Antonio Papalia (born 26 March 1954) is an Italian criminal and a member of the 'Ndrangheta, a Mafia-type criminal organisation in Calabria.

Together with his brothers Domenico and Rocco, he led the Papalia 'ndrina, a sort of branch of the Barbaro 'ndrina, which has a strong presence in Northern Italy. Antonio Papalia has been regarded as the top-ranking leader of the 'Ndrangheta in Lombardy, holding the highest position of authority within the organization in the region.

== Biography ==
Antonio Papalia was born in Platì, a small town in Calabria, known as one of the historical strongholds of the ‘Ndrangheta, into a family partially connected to the organisation, as his mother, Serafina Barbaro, was the daughter of Francesco Barbaro, the patriarch of the Barbaro 'ndrina. In the 1970s, Papalia and his brothers Domenico and Rocco followed the huge wave of migration from Platì to Northern Italy, relocating to the Lombardy.

Papalia was the head of the "Camera di Controllo della Lombardia", the governing body of the ‘Ndrangheta clans in the Lombardy region. Known for his strategic acumen and decisive leadership, he remains a feared and respected figure within organized crime.

Papalina was arrested on 19 September 1992, and in 1997 three life sentences were confirmed under the 41-bis regime. Despite his incarceration, he pursued academic studies and poetry, earning literary awards during his imprisonment.
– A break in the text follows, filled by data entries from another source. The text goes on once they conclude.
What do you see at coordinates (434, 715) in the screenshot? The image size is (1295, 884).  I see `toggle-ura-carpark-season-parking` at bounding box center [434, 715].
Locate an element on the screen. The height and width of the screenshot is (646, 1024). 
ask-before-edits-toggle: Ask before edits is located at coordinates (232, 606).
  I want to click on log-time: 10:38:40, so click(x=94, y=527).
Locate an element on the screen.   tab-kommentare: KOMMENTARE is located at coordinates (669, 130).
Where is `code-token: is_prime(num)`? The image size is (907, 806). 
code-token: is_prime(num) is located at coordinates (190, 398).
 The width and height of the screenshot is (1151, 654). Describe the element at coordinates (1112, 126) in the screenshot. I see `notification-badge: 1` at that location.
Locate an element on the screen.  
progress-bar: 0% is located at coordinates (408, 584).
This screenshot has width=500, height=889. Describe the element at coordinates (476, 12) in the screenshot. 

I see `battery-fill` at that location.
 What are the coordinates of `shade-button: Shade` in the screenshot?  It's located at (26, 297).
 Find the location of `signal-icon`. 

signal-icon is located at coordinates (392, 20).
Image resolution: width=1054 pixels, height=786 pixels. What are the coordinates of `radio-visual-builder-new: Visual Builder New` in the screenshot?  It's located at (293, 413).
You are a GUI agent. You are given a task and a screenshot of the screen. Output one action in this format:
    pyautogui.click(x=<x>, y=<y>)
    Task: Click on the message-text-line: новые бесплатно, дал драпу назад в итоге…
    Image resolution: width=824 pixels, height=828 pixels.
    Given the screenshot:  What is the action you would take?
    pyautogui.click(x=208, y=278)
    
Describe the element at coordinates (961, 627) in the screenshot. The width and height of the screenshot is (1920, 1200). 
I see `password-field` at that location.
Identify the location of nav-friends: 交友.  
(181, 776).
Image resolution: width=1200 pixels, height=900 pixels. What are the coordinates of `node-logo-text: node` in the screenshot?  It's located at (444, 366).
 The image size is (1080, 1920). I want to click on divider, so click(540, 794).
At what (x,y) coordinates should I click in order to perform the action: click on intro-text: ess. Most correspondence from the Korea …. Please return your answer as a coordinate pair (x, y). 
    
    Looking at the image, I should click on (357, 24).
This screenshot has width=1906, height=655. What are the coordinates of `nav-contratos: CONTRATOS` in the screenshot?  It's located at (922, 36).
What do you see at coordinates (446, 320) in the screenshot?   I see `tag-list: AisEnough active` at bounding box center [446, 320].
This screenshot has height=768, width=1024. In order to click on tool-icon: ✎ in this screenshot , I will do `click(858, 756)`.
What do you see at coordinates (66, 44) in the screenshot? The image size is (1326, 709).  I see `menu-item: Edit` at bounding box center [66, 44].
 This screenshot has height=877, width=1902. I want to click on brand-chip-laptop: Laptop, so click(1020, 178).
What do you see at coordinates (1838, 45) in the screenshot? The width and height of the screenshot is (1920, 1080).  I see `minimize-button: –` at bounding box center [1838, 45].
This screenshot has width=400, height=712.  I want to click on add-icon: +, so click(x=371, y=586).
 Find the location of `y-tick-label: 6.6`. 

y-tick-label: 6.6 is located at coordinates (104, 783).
Papalia has been a central figure in major investigations into the ‘Ndrangheta’s presence in Northern Italy, particularly the “Nord-Sud” trial, which uncovered the 'Ndrangheta’s operations in Milan, and Buccinasco. He was convicted for ordering the 1984 murder of Adamo Perre, who was allegedly killed due to his cooperation with law enforcement against Papalia.

In October 2024, Domenico Papalia, known as Domenichino, son of Antonio Papalia, was arrested in a major drug trafficking investigation involving over 50 suspects. According to the investigation, based on encrypted communications obtained through the EncroChat platform, Papalia played a direct role in coordinating cocaine shipments from Northern Europe, particularly Belgium, into Lombardy. He resides between Platì, in Calabria, and Motta Visconti, near Pavia. His name also appeared in the “Doppia Curva” probe into mafia influence within football ultras groups, due to alleged connections with individuals linked to the leadership of AC Milan’s Curva Sud, though no mafia-related charges were formally brought in that context.